Dean's Place was again advertised for sale in 1871 and 1878 By about 1882 William Reynold Gade appears to be the owner of the property. He was married to Isabelle Julie Daelman and she inherited the house when he died. In 1893 she decided to sell the whole estate and a major sale was held. The property was subdivided into many lots and they were sold separately. The first sale was in June 1893 and was preceded by a sumptuous champagne luncheon. Dean's Place was advertised again in December 1893 and bought by Charles Goble Champion, a solicitor, who also owned property in Eastbourne. After his death the house was bought by General Sir Herbert Lawrence.

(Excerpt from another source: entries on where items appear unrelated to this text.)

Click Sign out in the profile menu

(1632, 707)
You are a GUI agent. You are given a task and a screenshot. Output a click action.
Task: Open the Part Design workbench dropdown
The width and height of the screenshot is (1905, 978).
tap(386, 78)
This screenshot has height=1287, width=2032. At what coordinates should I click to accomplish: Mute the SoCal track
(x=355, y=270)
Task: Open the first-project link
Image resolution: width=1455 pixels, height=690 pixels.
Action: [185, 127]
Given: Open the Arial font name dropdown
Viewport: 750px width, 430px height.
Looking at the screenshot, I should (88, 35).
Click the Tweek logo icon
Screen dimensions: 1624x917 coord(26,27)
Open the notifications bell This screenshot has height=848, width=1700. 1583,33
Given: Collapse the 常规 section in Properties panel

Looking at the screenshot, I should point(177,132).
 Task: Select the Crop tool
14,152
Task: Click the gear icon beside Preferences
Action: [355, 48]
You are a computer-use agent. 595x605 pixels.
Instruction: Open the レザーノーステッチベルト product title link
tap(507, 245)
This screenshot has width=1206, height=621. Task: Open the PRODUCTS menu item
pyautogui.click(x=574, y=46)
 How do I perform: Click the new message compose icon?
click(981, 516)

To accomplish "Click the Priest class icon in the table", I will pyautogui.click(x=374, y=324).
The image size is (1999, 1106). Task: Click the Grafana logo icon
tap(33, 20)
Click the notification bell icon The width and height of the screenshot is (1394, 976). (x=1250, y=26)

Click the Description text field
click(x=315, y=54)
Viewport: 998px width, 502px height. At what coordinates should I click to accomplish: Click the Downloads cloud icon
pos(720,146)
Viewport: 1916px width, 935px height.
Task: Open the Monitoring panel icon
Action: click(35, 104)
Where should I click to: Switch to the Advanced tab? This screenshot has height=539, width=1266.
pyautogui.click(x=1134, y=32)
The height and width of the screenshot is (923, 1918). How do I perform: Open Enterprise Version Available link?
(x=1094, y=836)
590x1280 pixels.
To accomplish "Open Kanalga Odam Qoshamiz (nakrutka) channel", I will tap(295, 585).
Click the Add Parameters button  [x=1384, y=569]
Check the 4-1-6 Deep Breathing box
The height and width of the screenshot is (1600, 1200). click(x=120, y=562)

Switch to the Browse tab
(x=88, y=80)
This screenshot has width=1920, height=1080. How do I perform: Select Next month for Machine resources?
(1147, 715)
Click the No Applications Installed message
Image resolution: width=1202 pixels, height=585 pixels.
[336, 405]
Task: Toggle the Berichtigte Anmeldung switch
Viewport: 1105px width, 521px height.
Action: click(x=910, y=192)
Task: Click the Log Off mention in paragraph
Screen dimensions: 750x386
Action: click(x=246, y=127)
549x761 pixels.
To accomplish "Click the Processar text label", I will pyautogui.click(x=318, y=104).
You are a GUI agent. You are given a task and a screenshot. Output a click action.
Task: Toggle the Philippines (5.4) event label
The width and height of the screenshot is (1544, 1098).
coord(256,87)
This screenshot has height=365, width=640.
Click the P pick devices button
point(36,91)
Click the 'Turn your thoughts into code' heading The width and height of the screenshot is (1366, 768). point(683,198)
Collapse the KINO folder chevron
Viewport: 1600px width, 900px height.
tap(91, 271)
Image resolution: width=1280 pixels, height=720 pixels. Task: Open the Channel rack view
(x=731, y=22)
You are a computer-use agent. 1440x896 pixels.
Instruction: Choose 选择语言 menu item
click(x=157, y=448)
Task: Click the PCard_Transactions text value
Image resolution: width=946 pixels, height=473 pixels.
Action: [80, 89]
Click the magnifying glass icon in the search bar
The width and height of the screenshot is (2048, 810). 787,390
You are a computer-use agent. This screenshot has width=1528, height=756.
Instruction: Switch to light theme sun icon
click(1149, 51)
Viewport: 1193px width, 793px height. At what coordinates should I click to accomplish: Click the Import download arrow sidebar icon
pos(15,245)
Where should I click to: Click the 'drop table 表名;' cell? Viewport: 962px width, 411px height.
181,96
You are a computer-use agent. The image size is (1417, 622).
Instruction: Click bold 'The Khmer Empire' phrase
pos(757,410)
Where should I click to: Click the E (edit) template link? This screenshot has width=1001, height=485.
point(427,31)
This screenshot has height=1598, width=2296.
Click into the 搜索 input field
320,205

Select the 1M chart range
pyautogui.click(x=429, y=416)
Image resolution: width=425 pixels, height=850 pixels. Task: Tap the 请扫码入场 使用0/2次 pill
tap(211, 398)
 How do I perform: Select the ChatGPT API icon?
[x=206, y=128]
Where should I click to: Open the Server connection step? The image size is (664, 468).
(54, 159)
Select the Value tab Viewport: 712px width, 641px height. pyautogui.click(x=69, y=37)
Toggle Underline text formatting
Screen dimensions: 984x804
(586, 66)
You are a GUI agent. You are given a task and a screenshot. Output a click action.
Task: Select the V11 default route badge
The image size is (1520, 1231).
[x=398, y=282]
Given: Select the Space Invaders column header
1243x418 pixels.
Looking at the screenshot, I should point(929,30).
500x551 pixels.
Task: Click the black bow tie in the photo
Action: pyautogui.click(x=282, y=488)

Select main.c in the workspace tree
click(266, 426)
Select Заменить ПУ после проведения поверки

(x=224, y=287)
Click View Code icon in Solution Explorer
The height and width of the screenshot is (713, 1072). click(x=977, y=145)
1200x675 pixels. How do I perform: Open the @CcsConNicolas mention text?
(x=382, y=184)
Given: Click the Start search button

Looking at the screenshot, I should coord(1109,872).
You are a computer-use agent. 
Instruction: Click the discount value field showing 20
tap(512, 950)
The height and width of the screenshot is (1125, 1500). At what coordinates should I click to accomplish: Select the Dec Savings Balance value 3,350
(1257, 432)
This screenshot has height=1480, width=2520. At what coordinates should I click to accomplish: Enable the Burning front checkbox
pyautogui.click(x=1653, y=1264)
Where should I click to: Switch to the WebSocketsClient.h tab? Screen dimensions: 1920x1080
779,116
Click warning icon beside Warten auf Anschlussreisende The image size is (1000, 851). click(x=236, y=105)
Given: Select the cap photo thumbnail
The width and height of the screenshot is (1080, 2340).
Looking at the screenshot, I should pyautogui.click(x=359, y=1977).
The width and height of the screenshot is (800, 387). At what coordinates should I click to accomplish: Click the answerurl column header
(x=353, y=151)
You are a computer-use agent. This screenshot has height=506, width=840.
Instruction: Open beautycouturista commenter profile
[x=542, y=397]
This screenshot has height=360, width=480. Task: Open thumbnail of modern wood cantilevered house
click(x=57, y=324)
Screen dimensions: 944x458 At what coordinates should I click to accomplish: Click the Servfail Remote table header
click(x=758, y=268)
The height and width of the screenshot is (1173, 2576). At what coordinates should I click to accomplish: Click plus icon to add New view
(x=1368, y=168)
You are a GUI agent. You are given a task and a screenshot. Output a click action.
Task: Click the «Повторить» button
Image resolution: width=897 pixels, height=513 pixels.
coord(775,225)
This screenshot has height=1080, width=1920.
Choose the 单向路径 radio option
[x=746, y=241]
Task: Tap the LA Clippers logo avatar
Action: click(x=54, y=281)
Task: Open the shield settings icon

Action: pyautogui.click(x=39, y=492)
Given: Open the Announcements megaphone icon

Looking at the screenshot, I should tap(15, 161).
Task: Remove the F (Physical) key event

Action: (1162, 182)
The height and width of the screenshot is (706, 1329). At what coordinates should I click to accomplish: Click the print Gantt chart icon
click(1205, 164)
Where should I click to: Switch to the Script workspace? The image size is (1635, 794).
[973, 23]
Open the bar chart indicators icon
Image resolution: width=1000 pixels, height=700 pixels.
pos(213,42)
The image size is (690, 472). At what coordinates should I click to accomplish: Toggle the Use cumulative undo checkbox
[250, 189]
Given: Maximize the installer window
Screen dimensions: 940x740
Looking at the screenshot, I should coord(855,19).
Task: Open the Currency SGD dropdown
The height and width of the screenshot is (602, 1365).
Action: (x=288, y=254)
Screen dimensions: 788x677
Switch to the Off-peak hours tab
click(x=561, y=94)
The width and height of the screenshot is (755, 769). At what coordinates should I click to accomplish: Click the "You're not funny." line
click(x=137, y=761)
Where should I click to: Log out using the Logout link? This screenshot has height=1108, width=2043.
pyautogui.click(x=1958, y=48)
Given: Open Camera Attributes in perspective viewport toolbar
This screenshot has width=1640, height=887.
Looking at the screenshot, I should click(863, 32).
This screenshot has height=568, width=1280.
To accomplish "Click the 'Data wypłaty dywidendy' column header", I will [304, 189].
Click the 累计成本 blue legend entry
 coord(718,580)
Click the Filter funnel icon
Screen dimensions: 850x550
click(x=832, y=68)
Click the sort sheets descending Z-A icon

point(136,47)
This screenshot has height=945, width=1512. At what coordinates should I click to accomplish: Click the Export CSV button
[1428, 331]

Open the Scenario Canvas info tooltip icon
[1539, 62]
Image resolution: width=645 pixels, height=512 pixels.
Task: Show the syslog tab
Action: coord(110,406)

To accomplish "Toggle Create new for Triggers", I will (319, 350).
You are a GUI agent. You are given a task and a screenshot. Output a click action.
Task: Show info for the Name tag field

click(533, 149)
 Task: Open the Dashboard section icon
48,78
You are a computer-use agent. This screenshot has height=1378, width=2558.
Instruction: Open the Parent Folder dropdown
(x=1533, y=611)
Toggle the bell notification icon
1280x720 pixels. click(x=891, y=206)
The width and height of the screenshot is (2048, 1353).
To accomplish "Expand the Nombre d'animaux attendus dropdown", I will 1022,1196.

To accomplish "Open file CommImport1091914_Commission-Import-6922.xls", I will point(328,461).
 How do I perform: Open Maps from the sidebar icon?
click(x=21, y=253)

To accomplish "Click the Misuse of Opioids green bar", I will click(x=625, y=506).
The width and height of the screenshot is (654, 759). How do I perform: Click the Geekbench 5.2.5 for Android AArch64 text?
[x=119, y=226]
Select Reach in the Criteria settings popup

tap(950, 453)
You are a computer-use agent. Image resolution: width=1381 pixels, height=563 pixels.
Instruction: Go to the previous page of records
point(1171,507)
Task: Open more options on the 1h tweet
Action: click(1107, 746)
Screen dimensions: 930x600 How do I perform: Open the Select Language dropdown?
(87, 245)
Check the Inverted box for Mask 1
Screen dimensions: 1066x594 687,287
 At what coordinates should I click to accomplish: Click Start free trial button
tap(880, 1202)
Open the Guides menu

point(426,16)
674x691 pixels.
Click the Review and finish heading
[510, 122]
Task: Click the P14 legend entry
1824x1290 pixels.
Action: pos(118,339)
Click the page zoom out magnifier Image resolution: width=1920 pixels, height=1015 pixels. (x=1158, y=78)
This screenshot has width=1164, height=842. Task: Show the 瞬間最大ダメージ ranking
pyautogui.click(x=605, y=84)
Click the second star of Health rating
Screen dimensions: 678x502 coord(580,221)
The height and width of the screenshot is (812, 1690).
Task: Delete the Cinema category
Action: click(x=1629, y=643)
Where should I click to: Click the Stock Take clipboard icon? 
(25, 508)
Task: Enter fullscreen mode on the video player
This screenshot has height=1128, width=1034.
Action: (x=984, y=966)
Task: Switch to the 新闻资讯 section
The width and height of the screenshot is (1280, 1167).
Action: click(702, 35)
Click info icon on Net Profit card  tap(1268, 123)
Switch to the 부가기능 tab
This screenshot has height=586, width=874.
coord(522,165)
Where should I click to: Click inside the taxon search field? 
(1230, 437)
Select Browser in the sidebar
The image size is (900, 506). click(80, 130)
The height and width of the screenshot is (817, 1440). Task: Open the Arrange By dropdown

Sir Herbert Alexander Lawrence was the son of John Lawrence, 1st Baron Lawrence who, for some years, was the Viceroy of India. In 1892 he married Isabel Mary Mills who was the daughter of Charles Henry Mills, 1st Baron Hillingdon. After they bought Dean's Place they commissioned the famous architect Walter Godfrey to conduct restoration work on the house, which was completed in 1923. The couple lived intermittently at Dean's Place until 1935 when they sold it and moved to Woodcock Lodge in Little Berkhamsted. In 1936 an application was approved by the Hailsham Rural District Council to convert the property to a residential hotel.